The hubby and I just returned from an eleven day Caribbean cruise. Don’t hate us. It seems unspeakably cruel, however, to be basking in the glorious eighty degree sunshine one day and plunged back into the low thirties the next. That’s punishment enough for our short indulgence in Paradise.
Prior to the long-ago carefully planned cruise, Covid decided to mutate into yet another variant and rage across the world infecting everyone within a hundred square miles of us. The week before we left, every time we turned around, someone else we knew (vaccinated or not) was infected. On advice from a friend, we were told that if we had been exposed to Covid, we could get the antibodies at the Fair Grounds. Well, gee, at the rate people were dropping like flies around us, surely we had been exposed. So we made appointments to get the antibodies the week before the cruise. It sounded like a good idea at the time. We walked into the Okaloosa Fair Grounds and stopped at the check-in area, while my eyes took in the mass of germ-infested humanity before us. There were literally hundreds of human Covid incubators in the same room with us! Breathing the same air. I tried not to breathe through my mask. Fortunately, we were told that unless we were experiencing symptoms, we could not get the antibodies. I thanked God (as I did NOT want to be in that environment for one more minute with or without antibodies) and high-tailed it out of there, screeching at Hubby “Don’t touch ANYTHING!” The Heebie-Jeebies didn’t leave me until we were out of the parking lot.

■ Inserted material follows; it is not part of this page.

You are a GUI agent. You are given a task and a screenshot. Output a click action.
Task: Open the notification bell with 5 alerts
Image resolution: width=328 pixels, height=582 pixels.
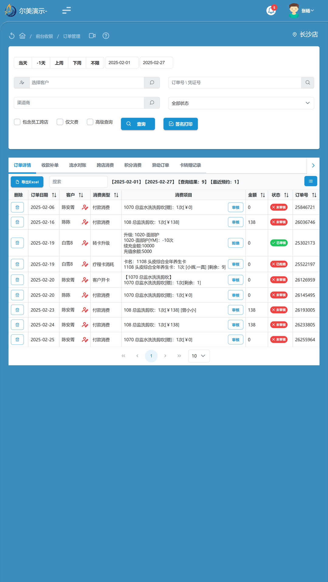click(271, 11)
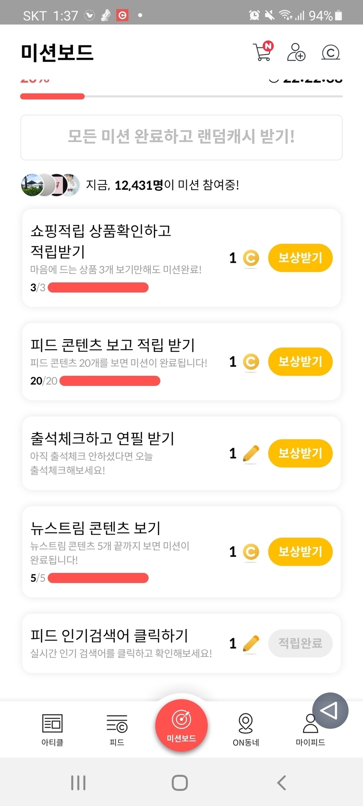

Due to all the uncertainty of airline travel, we decided to cancel our flight and drive to Fort Lauderdale. The cruise line required a negative PCR Covid test within two days prior to departure, so we made appointments to get the test done at CVS on the Monday before we left. The two previous times we have had to get testing, the results were available the next day. We drove to Fort Lauderdale on Tuesday to spend the night and get on the ship Wednesday. All day, during the long nine-hour drive, I keep checking my texts. Nothing. The next morning, still nothing. I prayed that we hadn’t just spent a whole day driving and a not-so-great night in Fort Lauderdale for nothing.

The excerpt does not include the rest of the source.